Mittlerweile gibt es die Weißwasseraner Tafel schon seit ein einhalb Jahren. Entstanden ist das Angebot aus dem "Tagestreff für Wohnungslose", den die Caritas- Stelle in Weißwasser seit 1995 bestreitet. Dieses Angebot richtet sich an Wohnungs- und Arbeitslose, an Einsame, Suchtkranke oder Menschen in finanziellen Nöten. "Jenen bieten wir Gespräche an, persönliche Hilfen, Duschmöglichkeit die Benutzung einer Waschmaschine und eben auch eine warme Mahlzeit", sagt Annelies Langner. Etwa 25 bis 30 Bedürftige besuchen den Tagestreff täglich. Sie schätzen die freundliche, offene und vorurteilsfreie Atmo-sphäre. "Wir haben schnell gemerkt, wie viele Menschen ein solches Angebot brauchen. Und schon war die Idee geboren, den Tagestreff um die Tafel zu erweitern", sagt Langner.

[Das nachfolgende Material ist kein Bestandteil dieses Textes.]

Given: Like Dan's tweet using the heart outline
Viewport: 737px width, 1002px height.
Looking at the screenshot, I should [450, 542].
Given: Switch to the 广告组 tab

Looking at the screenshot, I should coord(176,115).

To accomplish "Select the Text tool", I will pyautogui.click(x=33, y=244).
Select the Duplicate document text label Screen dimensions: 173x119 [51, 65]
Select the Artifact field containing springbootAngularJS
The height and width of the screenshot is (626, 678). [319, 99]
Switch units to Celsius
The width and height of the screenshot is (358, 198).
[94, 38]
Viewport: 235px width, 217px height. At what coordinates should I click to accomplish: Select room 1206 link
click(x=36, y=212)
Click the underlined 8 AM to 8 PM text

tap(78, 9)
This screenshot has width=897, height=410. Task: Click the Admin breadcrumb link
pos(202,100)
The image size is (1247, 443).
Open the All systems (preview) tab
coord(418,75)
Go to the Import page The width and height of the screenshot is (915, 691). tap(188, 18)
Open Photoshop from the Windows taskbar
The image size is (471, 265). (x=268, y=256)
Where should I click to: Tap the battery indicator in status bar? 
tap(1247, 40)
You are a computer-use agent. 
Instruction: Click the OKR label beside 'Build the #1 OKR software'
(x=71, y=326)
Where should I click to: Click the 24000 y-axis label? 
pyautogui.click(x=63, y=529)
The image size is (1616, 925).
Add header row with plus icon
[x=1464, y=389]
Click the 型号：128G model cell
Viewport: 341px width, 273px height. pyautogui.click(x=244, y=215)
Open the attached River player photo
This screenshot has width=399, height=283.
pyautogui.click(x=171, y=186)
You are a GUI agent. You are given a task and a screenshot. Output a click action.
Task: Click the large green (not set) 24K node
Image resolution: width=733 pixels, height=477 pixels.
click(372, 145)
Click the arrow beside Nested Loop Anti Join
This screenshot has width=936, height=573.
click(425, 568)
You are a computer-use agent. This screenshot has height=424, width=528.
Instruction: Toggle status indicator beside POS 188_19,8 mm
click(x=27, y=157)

Dankbarkeit und viele gute Erfahrungen
Heute laufen beide Angebote in Weißwasser parallel. Ein ganzes Team aus Sozialarbeitern, ABMKräften und hilfsbereiten Besuchern des Tagestreffs sorgt seither für den reibungslosen Ablauf. "Die Dankbarkeit der Bedürftigen und die Freude an dieser Arbeit reißt nicht ab", sagt Langner. Die langjährige Caritas- Mitarbeiterin kann sich an unzählige Erlebnisse erinnern, als sie Menschen in ausweglosen Situationen helfen konnten. "Wir hatten sogar schon einmal eine Hochzeit hier in unseren Räumen", erinnert sie sich. Als der Mann zum ersten Mal zum Tagestreff kam, war er "alkoholabhängig und wirklich ganz tief unten." Doch bei der Caritas in Weißwasser fand er jemanden zum Reden. "Er änderte seinen Lebensstil, lernte eine Frau kennen und sein größter Wunsch war, seine Hochzeit hier bei uns zu feieren. Heute hat er uns nicht mehr nötig -im positiven Sinn", sagt Langner.
Gefühle und Emotionen werden beim Treff ohnehin groß geschrieben. "Hier wird zusammen gelacht, geweint und geschimpft. Es sind einfach Gefühle da", sagt Langner. Ihre neueste Idee ist ein "Single-Café" -neben Tafel und Tagestreff ein weiteres Angebot für Sozialschwache. Jeden zweiten Donnerstag im Monat sind alle Alleinstehenden von 15 bis 17 Uhr in die Uhlandstraße 13 eingeladen.